● What to work on
Return exactly those lines of the material below that fall between the line holding "Task: Click info icon in Invoices row" and the line holding "Task: Click the multi-user", inclusive.

● Data for analysis
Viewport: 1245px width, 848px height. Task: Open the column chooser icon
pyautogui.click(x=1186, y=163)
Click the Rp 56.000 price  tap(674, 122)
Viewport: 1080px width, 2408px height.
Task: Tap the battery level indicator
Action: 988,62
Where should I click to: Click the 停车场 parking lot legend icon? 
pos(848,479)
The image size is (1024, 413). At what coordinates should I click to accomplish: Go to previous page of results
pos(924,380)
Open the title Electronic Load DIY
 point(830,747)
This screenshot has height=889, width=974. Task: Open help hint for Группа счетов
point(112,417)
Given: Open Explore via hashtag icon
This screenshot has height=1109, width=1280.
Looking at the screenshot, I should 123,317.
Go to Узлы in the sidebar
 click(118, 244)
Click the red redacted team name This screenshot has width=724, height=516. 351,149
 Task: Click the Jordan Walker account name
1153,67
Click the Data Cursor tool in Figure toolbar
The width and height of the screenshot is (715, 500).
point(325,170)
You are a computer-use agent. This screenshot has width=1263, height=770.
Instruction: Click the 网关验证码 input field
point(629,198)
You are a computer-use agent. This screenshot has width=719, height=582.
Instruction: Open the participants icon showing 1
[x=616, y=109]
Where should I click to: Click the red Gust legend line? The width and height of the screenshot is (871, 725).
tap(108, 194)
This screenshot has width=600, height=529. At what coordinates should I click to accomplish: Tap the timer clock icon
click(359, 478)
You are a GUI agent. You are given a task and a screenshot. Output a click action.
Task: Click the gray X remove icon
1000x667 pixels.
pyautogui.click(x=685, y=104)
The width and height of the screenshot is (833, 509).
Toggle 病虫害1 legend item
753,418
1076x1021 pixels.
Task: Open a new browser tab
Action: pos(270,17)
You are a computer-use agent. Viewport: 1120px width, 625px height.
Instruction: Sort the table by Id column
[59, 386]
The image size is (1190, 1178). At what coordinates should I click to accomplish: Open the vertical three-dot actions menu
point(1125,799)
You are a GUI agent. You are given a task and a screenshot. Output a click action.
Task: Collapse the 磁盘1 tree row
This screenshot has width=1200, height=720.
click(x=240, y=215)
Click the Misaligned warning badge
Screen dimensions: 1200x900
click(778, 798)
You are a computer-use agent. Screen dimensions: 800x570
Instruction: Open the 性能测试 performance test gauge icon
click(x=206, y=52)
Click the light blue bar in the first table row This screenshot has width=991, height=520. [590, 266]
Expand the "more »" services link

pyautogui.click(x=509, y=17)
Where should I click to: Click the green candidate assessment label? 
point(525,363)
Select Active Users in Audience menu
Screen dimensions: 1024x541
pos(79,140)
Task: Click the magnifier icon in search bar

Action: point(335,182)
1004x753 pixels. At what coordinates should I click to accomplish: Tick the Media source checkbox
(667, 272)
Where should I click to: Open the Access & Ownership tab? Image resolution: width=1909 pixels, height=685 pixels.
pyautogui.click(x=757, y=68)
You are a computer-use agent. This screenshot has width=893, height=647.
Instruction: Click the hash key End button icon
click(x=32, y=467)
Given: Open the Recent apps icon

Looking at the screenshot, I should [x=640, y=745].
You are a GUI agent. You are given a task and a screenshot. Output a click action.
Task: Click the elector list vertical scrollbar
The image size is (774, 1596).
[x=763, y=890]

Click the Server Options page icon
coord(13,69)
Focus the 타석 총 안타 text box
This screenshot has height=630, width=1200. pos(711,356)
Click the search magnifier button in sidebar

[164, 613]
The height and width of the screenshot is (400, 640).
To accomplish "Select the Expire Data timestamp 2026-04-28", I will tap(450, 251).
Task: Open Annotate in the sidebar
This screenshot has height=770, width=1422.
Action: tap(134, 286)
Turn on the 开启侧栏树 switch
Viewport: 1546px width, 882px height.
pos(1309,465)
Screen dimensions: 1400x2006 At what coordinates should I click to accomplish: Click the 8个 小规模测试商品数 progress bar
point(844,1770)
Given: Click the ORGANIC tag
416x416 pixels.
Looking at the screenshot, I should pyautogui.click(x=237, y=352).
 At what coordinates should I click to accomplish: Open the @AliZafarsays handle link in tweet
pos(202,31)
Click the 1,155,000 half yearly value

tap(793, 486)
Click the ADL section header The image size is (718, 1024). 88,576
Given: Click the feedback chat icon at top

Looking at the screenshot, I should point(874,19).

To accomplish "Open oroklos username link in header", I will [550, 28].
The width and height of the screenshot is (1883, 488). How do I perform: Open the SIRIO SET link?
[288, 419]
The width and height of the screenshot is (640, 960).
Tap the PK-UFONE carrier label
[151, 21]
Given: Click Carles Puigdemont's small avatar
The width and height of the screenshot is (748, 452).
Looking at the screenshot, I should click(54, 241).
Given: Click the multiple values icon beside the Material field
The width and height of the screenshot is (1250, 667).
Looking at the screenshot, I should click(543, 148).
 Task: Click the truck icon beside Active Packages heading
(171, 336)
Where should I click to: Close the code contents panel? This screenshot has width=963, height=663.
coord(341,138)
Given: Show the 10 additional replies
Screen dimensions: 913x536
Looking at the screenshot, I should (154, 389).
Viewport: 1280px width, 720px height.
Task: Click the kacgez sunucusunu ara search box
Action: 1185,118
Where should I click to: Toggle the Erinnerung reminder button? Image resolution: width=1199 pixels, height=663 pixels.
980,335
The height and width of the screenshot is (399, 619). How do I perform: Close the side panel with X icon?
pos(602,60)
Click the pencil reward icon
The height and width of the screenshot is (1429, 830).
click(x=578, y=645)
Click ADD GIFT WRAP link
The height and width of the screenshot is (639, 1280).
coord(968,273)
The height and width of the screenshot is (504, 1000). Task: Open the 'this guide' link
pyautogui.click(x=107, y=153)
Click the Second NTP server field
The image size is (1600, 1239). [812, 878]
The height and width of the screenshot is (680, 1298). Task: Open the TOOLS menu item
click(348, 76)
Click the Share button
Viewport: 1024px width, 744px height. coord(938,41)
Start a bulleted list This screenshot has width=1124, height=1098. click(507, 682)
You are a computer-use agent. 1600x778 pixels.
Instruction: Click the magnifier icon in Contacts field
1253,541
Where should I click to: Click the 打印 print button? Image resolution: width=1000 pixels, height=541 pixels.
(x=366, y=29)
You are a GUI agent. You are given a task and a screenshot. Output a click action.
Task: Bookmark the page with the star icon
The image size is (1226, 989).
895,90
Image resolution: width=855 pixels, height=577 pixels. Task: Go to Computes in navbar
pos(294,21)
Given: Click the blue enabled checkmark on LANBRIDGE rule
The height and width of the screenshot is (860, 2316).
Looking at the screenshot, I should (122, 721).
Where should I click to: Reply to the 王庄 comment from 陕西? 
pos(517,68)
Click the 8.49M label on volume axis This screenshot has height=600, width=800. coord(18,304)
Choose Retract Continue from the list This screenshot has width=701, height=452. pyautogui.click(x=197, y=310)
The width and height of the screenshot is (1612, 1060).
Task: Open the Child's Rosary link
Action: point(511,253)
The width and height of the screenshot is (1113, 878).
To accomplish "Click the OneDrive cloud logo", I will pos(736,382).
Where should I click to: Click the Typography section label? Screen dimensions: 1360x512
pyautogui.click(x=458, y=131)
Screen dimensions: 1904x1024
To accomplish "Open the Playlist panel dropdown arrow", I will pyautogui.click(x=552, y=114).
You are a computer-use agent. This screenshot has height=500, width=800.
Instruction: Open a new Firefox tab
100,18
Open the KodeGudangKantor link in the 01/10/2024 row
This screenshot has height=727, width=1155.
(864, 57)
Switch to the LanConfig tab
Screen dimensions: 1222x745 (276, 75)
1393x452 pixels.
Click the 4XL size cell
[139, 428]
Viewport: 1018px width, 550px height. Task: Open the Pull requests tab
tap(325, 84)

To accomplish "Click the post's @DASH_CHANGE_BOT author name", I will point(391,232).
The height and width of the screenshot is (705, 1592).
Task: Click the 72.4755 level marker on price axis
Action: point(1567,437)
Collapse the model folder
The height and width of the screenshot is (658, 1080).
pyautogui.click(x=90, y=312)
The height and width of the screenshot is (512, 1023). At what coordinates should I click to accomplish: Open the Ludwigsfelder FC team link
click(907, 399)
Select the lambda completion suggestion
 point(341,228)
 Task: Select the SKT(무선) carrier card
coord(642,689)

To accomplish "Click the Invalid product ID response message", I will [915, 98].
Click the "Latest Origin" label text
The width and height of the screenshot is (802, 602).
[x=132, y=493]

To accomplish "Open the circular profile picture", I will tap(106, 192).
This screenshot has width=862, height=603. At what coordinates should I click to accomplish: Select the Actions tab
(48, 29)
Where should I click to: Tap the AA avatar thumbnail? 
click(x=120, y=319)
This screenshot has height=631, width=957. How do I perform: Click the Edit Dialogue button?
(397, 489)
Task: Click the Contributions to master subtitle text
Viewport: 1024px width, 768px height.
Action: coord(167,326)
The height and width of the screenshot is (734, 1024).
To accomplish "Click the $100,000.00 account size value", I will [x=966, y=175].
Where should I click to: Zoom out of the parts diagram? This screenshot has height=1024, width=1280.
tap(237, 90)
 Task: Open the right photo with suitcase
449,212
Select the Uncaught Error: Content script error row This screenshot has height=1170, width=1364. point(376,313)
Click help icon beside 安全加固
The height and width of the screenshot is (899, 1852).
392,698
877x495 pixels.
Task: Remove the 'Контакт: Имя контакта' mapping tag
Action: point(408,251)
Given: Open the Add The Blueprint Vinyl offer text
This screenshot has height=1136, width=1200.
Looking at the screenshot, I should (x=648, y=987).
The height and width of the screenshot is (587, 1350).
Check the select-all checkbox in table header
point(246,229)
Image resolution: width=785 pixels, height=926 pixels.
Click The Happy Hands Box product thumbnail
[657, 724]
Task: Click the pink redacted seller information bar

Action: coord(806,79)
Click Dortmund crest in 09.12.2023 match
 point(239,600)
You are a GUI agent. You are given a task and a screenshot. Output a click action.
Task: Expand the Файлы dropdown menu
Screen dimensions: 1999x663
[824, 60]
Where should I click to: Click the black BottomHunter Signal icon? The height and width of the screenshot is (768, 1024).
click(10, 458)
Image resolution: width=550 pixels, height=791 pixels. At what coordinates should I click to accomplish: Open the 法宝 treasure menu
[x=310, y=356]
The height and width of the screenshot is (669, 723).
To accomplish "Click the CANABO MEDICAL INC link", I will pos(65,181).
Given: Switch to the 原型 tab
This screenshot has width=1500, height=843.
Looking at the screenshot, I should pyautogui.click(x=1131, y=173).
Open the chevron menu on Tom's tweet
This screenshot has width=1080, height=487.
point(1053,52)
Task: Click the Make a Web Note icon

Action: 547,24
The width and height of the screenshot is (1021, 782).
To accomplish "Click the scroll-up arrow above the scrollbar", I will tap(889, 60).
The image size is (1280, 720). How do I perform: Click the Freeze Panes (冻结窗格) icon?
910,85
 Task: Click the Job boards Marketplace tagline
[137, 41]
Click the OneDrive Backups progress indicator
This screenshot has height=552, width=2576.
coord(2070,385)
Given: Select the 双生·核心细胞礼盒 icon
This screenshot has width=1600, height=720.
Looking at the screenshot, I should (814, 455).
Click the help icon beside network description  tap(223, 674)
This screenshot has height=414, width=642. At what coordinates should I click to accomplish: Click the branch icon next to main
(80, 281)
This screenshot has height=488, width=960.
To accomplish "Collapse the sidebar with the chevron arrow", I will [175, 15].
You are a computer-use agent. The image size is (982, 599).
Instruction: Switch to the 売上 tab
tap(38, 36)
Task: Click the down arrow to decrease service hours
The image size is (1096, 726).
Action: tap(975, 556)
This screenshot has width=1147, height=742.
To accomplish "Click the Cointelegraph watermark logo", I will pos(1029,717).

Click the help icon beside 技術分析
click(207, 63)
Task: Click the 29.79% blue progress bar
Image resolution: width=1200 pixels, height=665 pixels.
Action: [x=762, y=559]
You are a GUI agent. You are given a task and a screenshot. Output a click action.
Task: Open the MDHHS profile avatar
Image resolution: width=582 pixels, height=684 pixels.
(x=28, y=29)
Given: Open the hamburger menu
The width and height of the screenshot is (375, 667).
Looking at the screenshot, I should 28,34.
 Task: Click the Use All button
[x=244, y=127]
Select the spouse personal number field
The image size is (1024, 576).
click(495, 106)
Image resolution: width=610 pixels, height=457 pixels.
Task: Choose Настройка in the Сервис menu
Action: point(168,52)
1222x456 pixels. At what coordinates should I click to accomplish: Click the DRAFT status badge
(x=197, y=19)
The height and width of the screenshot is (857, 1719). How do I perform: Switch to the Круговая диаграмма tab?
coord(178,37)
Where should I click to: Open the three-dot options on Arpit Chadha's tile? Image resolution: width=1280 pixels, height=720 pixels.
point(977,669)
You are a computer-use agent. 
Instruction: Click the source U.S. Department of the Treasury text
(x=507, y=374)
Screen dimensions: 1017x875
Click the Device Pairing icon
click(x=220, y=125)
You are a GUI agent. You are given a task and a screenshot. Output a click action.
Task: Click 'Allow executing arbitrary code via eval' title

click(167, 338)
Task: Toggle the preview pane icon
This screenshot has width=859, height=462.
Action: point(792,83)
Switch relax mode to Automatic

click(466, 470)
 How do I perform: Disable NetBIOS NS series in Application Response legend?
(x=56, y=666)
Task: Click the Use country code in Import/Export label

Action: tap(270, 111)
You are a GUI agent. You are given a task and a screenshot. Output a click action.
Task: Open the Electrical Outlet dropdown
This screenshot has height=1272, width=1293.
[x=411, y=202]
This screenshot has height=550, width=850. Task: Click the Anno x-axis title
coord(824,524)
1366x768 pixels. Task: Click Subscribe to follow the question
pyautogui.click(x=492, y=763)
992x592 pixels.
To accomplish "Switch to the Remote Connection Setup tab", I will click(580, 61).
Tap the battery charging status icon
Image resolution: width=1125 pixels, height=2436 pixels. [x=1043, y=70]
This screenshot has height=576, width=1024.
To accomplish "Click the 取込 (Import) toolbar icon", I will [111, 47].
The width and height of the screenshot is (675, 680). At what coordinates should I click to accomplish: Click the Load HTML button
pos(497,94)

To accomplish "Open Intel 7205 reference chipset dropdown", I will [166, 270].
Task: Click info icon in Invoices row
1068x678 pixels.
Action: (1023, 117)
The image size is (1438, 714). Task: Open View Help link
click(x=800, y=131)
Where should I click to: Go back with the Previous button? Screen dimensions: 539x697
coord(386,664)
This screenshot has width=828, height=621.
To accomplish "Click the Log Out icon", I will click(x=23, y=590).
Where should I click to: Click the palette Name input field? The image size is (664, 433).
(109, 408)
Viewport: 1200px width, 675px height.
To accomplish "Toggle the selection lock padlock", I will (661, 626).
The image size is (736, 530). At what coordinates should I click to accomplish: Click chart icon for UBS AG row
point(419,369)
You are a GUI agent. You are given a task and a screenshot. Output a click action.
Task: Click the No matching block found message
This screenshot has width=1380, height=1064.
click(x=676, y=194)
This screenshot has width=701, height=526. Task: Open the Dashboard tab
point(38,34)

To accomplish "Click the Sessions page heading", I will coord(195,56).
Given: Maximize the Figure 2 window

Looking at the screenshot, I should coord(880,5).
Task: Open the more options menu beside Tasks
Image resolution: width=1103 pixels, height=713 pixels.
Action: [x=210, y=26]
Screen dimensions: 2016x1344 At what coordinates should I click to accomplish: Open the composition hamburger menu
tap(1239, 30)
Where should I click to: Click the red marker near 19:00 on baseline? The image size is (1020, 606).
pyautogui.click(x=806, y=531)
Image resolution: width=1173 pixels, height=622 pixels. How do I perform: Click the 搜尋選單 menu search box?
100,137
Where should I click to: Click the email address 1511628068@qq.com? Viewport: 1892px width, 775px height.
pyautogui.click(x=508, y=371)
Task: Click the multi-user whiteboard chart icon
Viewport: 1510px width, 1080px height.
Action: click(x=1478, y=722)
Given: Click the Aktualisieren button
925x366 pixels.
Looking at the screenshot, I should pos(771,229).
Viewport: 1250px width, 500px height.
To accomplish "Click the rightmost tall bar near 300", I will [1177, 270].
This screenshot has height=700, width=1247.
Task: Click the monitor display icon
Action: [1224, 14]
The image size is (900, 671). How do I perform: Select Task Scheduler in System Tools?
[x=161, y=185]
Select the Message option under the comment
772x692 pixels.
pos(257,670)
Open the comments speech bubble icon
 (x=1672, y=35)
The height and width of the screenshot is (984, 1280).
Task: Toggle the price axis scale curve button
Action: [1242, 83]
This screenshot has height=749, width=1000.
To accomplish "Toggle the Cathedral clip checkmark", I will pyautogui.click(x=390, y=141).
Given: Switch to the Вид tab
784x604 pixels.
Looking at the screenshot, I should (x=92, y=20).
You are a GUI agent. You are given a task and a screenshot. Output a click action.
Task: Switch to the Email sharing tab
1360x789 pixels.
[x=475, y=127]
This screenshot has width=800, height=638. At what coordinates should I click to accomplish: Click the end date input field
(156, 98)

● Task solution
Task: Click info icon in Invoices row
1068x678 pixels.
Action: (1023, 117)
The image size is (1438, 714). Task: Open View Help link
click(x=800, y=131)
Where should I click to: Go back with the Previous button? Screen dimensions: 539x697
coord(386,664)
This screenshot has width=828, height=621.
To accomplish "Click the Log Out icon", I will click(x=23, y=590).
Where should I click to: Click the palette Name input field? The image size is (664, 433).
(109, 408)
Viewport: 1200px width, 675px height.
To accomplish "Toggle the selection lock padlock", I will (661, 626).
The image size is (736, 530). At what coordinates should I click to accomplish: Click chart icon for UBS AG row
point(419,369)
You are a GUI agent. You are given a task and a screenshot. Output a click action.
Task: Click the No matching block found message
This screenshot has width=1380, height=1064.
click(x=676, y=194)
This screenshot has width=701, height=526. Task: Open the Dashboard tab
point(38,34)

To accomplish "Click the Sessions page heading", I will coord(195,56).
Given: Maximize the Figure 2 window

Looking at the screenshot, I should coord(880,5).
Task: Open the more options menu beside Tasks
Image resolution: width=1103 pixels, height=713 pixels.
Action: [x=210, y=26]
Screen dimensions: 2016x1344 At what coordinates should I click to accomplish: Open the composition hamburger menu
tap(1239, 30)
Where should I click to: Click the red marker near 19:00 on baseline? The image size is (1020, 606).
pyautogui.click(x=806, y=531)
Image resolution: width=1173 pixels, height=622 pixels. How do I perform: Click the 搜尋選單 menu search box?
100,137
Where should I click to: Click the email address 1511628068@qq.com? Viewport: 1892px width, 775px height.
pyautogui.click(x=508, y=371)
Task: Click the multi-user whiteboard chart icon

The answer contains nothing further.